CN213565432U - Differential drive device and AGV vehicle - Google Patents

Abstract

A differential driving device and an AGV vehicle comprise a shell, a frame body, a driving wheel set, a rotating set and a swinging set; the inner wall of the shell is provided with a ring groove, and the driving wheel set is arranged on the frame body and is provided with two driving wheels; the rotating group is arranged on the periphery of the frame body and is in rolling fit with the inner wall of the annular groove; the swing group is arranged on the periphery of the frame body and is in rolling fit with the top of the ring groove to support the shell. The utility model discloses small realizes the omnidirectional movement, reduces required turning radius and passageway width, is applicable to multiple road conditions.

Description

Differential drive device and AGV vehicle

Technical Field

The utility model relates to an industrial vehicle field, especially a differential drive and AGV vehicle.

Background

The present AGV car, i.e., an "automatic guided vehicle", is a vehicle equipped with an electromagnetic or optical automatic guide device, which can travel along a predetermined guide path, and has safety protection and various transfer functions, and belongs to the category of a wheel type Mobile Robot WMR wheel driven Mobile Robot. However, such AGV carts suffer from the following problems:

1. the steering wheel is adopted for driving, and the size of a vehicle body is large due to the large volume of a steering wheel driving unit, so that the turning radius and the channel width of the AGV are large.

2. The fork side adopts passive bearing wheel, and the direction of motion of this kind of theory of bearing is parallel with the automobile body direction of advance all the time, and the bearing wheel can't realize universal rotation around the automobile body promptly, and this has decided that AGV's centre of rotation can only be on two bearing wheel's lines to lead to turning radius and passageway width great.

3. The device can only realize common straight line driving and steering, and can not realize the movement modes of translation, oblique movement, pivot steering and the like, which can greatly reduce the turning radius and the channel width.

SUMMERY OF THE UTILITY MODEL

The utility model discloses a main aim at overcomes the above-mentioned defect among the prior art, provides a differential drive and AGV vehicle, and is small, reduces the turning radius of vehicle, and is applicable to multiple road conditions.

The utility model adopts the following technical scheme:

a differential driving device comprises a shell, and is characterized by also comprising a frame body, a driving wheel set, a rotating set and a swinging set; the inner wall of the shell is provided with a ring groove, and the driving wheel set is arranged on the frame body and is provided with two driving wheels; the rotating group is arranged on the periphery of the frame body and is in rolling fit with the inner wall of the annular groove; the swing group is arranged on the periphery of the frame body and is in rolling fit with the top of the ring groove to support the shell.
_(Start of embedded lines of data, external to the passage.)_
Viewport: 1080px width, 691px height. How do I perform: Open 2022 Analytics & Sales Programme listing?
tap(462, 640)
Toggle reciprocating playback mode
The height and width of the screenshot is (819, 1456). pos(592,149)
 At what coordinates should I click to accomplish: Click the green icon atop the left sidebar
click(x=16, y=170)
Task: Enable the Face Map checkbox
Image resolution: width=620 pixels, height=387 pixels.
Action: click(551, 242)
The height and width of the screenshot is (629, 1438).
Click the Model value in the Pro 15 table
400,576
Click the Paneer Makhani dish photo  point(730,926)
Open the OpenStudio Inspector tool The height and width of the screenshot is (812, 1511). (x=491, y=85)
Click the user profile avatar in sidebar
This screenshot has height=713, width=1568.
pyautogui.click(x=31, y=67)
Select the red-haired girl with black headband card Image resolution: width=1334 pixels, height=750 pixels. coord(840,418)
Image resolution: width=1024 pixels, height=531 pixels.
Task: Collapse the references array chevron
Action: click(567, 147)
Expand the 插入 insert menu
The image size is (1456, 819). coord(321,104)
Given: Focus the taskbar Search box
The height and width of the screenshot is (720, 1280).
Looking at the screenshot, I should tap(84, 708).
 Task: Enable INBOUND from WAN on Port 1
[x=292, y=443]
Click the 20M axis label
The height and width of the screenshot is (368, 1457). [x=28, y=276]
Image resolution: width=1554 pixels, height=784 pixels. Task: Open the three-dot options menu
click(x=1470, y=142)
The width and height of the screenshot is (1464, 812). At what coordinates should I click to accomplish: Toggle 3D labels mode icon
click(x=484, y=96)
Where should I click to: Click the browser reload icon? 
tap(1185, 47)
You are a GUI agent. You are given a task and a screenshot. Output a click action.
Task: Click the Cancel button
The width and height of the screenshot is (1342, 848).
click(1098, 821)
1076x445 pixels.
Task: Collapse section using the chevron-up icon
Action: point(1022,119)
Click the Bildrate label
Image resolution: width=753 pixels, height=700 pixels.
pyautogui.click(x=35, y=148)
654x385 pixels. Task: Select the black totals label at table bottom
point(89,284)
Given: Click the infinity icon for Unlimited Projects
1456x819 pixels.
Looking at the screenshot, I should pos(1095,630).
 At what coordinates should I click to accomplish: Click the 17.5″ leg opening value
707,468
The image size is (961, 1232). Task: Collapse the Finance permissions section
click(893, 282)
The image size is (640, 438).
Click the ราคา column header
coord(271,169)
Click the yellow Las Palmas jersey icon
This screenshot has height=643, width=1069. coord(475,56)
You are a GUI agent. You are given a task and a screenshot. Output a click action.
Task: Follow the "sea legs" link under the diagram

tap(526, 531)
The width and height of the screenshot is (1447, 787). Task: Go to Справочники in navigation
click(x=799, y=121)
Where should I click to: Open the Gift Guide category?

Preferably, the two running wheels are symmetrically arranged at two opposite sides of the frame body; the driving wheel set further comprises two driving sets which are fixed in the frame body and are respectively connected with and drive the two driving wheels to rotate.

Preferably, the driving set comprises a motor and a reduction gearbox, an output shaft of the motor is connected with an input end of the reduction gearbox, and an output end of the reduction gearbox is connected with the running wheel.

Preferably, the rotating group comprises at least two rotating wheels, and the at least two rotating wheels are respectively and rotatably positioned on the side parts of the two running wheels and are in rolling fit with the inner wall of the annular groove.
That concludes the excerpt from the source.